Rechaza Sheinbaum indultar a Mario Aburto; Colosio Riojas critica falta de voluntad política

Ciudad De México, 25 de marzo de 2026.- La presidenta Claudia Sheinbaum Pardo rechazó otorgar un indulto a Mario Aburto Martínez, preso confeso del asesinato de Luis Donaldo Colosio Murrieta, al considerar que el magnicidio ocurrido en 1994 es un asunto de Estado que no puede cerrarse con medidas de gracia. La declaración se da en un contexto de tensión, pues el senador Luis Donaldo Colosio Riojas, hijo de la víctima, ha solicitado el beneficio legal y cuestiona la voluntad de la titular del Ejecutivo para resolver el caso, mientras la Fiscalía General de la República (FGR) mantiene activa una investigación contra Jorge Antonio Sánchez Ortega por su presunta participación como un segundo tirador.

La postura de la presidenta contrasta con la visión del senador Colosio Riojas, quien afirma que Sheinbaum posee la facultad constitucional para conceder el indulto, pero carece de la voluntad política para hacerlo. Esta discrepancia marca el rumbo de las acciones legales a 32 años del crimen ocurrido en Tijuana, donde la apelación del proceso contra Sánchez Ortega lleva cuatro meses sin desahogarse desde noviembre de 2025.

En cuanto a la investigación vigente, el senador Colosio Riojas señaló que la teoría del segundo tirador no es nueva, argumentando que dicha persona ya había sido identificada hace 30 años. Esta afirmación genera una contradicción con la narrativa oficial de la FGR, que presenta el caso contra el ex agente del Cisen como una investigación activa basada en pruebas recientes, manteniendo abierta la posibilidad de esclarecer la participación de más actores en el atentado.

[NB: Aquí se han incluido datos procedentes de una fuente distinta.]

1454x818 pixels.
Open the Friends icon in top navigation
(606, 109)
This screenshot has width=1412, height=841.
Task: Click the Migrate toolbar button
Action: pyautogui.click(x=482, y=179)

El caso del asesinato de Luis Donaldo Colosio Murrieta, perpetrado el 23 de marzo de 1994, sigue siendo uno de los temas más sensibles en la agenda política mexicana. La negativa de la administración federal a cerrar el capítulo mediante un indulto refleja la complejidad jurídica y social que rodea al magnicidio, el cual es tratado por el gobierno actual con el estatus de asunto de Estado prioritario para la justicia histórica.

La situación procesal de Jorge Antonio Sánchez Ortega permanece en un limbo jurídico, con su apelación estancada por varios meses, lo que añade incertidumbre al panorama legal. Mientras tanto, las declaraciones públicas de los involucrados directos, la presidenta y el hijo de la víctima, evidencian las distintas interpretaciones sobre cómo debe concluirse o continuar la búsqueda de verdad y justicia en este caso que ha marcado a la nación por más de tres décadas.